Show each line of the entries below that contains the word "order".
=== Material for this exercise ===
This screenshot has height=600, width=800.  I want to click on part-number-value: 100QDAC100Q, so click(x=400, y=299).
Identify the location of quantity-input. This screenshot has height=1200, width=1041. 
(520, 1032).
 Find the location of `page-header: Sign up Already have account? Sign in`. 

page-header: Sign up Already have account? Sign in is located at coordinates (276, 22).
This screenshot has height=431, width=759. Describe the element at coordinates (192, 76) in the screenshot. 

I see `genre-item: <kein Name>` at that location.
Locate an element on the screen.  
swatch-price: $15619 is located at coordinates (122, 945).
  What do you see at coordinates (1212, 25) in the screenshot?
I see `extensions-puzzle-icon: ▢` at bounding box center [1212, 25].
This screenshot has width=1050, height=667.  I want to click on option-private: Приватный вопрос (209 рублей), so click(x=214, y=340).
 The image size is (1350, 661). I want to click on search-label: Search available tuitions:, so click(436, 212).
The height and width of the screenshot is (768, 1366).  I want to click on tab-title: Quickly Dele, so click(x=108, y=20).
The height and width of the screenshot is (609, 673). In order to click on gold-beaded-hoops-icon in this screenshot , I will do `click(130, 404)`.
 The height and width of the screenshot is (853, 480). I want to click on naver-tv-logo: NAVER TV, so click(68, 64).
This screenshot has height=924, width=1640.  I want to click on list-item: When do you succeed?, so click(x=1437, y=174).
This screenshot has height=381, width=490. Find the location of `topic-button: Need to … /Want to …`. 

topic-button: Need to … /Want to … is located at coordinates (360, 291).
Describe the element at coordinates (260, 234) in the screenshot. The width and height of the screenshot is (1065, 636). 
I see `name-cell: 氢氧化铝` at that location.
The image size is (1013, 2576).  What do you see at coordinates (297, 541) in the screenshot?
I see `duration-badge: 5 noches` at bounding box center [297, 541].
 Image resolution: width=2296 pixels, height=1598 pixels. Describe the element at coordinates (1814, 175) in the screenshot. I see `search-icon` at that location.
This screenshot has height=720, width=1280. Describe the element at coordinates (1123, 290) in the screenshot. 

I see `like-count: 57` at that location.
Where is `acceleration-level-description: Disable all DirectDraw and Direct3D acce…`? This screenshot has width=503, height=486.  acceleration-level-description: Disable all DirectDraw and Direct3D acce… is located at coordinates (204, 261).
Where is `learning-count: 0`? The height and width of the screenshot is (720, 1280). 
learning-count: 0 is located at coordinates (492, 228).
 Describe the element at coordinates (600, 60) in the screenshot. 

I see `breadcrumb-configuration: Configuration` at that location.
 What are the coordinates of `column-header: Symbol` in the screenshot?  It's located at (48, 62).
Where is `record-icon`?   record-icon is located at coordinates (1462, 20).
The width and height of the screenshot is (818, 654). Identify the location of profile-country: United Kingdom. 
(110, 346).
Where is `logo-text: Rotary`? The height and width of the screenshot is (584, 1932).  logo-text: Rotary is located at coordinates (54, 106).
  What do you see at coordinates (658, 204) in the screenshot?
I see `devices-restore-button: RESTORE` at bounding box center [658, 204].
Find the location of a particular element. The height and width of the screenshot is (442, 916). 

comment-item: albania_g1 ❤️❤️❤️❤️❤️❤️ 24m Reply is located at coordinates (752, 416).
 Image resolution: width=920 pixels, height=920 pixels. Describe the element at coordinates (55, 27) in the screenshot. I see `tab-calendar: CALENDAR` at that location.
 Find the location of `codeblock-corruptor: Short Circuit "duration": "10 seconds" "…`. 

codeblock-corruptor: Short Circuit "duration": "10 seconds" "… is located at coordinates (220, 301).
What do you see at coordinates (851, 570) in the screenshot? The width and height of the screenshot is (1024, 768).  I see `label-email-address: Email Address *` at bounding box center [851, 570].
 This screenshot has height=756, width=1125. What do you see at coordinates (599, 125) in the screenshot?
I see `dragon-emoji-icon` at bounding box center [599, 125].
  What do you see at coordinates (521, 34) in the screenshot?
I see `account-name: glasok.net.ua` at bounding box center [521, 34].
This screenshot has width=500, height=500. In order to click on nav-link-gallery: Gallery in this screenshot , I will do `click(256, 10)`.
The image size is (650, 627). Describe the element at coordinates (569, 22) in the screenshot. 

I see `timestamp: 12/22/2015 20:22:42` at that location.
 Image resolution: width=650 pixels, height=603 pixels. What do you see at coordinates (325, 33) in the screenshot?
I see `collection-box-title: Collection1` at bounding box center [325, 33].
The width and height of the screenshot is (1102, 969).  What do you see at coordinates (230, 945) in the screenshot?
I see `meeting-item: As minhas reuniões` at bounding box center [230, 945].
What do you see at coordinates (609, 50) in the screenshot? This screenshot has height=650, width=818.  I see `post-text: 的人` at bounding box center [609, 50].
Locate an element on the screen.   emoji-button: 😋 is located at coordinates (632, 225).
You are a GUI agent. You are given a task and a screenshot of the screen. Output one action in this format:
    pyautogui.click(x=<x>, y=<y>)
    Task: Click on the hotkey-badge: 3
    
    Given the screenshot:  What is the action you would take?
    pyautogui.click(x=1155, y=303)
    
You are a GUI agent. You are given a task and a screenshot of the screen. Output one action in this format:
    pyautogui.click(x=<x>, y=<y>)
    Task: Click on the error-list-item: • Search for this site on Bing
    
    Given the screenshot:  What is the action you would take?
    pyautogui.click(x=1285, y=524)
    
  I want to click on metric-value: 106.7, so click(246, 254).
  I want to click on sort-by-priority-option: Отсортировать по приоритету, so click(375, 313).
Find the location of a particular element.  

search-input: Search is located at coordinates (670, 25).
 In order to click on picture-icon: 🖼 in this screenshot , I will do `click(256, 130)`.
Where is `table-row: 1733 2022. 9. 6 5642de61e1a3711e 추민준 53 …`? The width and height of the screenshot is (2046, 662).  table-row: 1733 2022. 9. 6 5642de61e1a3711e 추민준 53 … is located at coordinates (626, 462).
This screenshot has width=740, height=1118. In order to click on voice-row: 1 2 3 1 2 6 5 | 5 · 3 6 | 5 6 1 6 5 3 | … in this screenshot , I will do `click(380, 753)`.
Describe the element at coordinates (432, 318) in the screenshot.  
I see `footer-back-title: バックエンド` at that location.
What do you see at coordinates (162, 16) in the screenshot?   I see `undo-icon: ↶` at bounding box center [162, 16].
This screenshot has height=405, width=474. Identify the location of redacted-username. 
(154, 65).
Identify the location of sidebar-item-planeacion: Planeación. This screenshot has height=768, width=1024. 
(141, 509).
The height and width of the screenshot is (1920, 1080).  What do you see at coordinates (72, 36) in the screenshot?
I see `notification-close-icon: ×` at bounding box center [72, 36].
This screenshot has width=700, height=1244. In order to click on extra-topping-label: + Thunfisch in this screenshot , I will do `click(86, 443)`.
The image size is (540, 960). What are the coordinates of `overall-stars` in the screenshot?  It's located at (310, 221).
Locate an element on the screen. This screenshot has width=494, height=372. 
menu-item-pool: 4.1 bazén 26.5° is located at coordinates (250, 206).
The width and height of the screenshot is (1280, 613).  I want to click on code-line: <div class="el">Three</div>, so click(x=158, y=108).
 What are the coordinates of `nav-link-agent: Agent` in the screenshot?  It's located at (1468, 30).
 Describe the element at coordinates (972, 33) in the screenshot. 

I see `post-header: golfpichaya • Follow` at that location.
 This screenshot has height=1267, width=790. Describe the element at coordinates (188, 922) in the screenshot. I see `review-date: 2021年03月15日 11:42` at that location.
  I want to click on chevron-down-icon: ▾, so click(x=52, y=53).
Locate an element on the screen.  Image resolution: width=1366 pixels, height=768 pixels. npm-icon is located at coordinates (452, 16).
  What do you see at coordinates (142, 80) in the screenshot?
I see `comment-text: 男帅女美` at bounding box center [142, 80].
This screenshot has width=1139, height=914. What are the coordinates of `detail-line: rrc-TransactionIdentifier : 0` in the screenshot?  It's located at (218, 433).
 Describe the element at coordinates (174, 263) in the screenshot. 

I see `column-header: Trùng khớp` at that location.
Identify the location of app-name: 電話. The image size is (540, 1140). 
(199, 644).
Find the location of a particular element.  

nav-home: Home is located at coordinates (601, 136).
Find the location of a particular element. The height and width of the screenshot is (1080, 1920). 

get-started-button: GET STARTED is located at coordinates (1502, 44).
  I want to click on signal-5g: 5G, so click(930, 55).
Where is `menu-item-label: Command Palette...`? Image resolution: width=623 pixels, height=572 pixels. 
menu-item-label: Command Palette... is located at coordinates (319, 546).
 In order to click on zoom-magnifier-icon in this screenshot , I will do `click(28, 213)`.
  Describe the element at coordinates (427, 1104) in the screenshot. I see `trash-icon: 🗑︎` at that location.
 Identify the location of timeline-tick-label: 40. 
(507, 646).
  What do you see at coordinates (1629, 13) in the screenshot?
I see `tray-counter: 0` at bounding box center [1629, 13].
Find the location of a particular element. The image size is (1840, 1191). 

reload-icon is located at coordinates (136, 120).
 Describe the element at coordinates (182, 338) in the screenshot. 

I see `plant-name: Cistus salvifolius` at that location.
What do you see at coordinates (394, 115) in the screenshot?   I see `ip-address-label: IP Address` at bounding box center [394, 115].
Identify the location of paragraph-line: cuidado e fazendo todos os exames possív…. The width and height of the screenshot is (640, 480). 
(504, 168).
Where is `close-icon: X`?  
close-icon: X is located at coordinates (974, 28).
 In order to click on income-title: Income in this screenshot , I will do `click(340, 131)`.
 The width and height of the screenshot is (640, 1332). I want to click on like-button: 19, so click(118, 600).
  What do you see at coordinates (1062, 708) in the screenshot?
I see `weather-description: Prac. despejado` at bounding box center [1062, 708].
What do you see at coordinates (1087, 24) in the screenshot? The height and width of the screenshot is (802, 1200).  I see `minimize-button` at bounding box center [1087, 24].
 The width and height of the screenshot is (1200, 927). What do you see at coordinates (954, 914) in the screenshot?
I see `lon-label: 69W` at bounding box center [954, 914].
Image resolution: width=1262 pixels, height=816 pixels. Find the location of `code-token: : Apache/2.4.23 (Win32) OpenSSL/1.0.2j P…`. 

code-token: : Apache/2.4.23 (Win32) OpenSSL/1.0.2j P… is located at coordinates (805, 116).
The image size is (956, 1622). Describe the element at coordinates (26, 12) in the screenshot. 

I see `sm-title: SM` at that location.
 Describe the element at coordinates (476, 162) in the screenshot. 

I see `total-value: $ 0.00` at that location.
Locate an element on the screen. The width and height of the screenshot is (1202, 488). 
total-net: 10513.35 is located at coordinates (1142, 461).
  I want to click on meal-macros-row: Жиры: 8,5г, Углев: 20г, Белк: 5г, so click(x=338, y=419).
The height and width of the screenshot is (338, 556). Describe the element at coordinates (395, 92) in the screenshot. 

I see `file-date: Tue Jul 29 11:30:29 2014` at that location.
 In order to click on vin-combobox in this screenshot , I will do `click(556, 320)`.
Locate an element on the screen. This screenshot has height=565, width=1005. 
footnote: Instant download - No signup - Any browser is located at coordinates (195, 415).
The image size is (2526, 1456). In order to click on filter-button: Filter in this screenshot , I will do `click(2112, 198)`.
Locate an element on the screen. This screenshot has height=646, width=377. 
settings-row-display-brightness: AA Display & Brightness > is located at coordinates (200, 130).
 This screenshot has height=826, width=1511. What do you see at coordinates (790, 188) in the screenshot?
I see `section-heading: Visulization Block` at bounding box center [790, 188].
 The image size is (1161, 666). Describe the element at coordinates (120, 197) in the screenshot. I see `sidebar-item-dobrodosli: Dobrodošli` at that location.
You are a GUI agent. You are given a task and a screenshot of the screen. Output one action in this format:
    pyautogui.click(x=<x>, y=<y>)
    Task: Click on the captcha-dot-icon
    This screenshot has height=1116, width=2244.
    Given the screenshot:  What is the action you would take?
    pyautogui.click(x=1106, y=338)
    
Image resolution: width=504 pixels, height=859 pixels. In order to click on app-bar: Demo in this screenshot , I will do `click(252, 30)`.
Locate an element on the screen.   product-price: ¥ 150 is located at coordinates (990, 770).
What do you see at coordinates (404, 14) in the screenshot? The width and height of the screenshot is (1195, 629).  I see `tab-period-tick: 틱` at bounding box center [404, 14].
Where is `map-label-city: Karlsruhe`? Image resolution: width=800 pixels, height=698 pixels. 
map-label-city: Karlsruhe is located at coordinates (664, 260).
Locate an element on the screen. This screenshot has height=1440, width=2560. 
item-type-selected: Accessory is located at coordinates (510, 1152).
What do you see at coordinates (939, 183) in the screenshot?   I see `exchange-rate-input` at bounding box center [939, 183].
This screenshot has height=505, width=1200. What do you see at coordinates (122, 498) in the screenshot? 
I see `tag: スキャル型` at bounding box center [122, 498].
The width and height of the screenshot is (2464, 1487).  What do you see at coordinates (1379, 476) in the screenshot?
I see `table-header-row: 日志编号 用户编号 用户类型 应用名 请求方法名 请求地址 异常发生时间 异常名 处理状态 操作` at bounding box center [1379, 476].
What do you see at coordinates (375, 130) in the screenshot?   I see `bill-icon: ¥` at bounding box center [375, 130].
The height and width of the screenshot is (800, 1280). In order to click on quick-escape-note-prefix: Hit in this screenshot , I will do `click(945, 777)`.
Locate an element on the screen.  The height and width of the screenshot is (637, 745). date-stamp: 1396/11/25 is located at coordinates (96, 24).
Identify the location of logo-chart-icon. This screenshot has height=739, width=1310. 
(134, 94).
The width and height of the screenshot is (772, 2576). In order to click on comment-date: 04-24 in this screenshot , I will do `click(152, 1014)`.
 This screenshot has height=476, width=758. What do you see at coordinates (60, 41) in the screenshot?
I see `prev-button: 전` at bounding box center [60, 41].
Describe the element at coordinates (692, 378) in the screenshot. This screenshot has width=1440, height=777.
===
Task result:
The height and width of the screenshot is (609, 673). In order to click on gold-beaded-hoops-icon in this screenshot , I will do `click(130, 404)`.
This screenshot has width=500, height=500. In order to click on nav-link-gallery: Gallery in this screenshot , I will do `click(256, 10)`.
 In order to click on picture-icon: 🖼 in this screenshot , I will do `click(256, 130)`.
This screenshot has width=740, height=1118. In order to click on voice-row: 1 2 3 1 2 6 5 | 5 · 3 6 | 5 6 1 6 5 3 | … in this screenshot , I will do `click(380, 753)`.
This screenshot has width=700, height=1244. In order to click on extra-topping-label: + Thunfisch in this screenshot , I will do `click(86, 443)`.
 In order to click on zoom-magnifier-icon in this screenshot , I will do `click(28, 213)`.
 In order to click on income-title: Income in this screenshot , I will do `click(340, 131)`.
 In order to click on vin-combobox in this screenshot , I will do `click(556, 320)`.
The image size is (2526, 1456). In order to click on filter-button: Filter in this screenshot , I will do `click(2112, 198)`.
Image resolution: width=504 pixels, height=859 pixels. In order to click on app-bar: Demo in this screenshot , I will do `click(252, 30)`.
The height and width of the screenshot is (800, 1280). In order to click on quick-escape-note-prefix: Hit in this screenshot , I will do `click(945, 777)`.
The width and height of the screenshot is (772, 2576). In order to click on comment-date: 04-24 in this screenshot , I will do `click(152, 1014)`.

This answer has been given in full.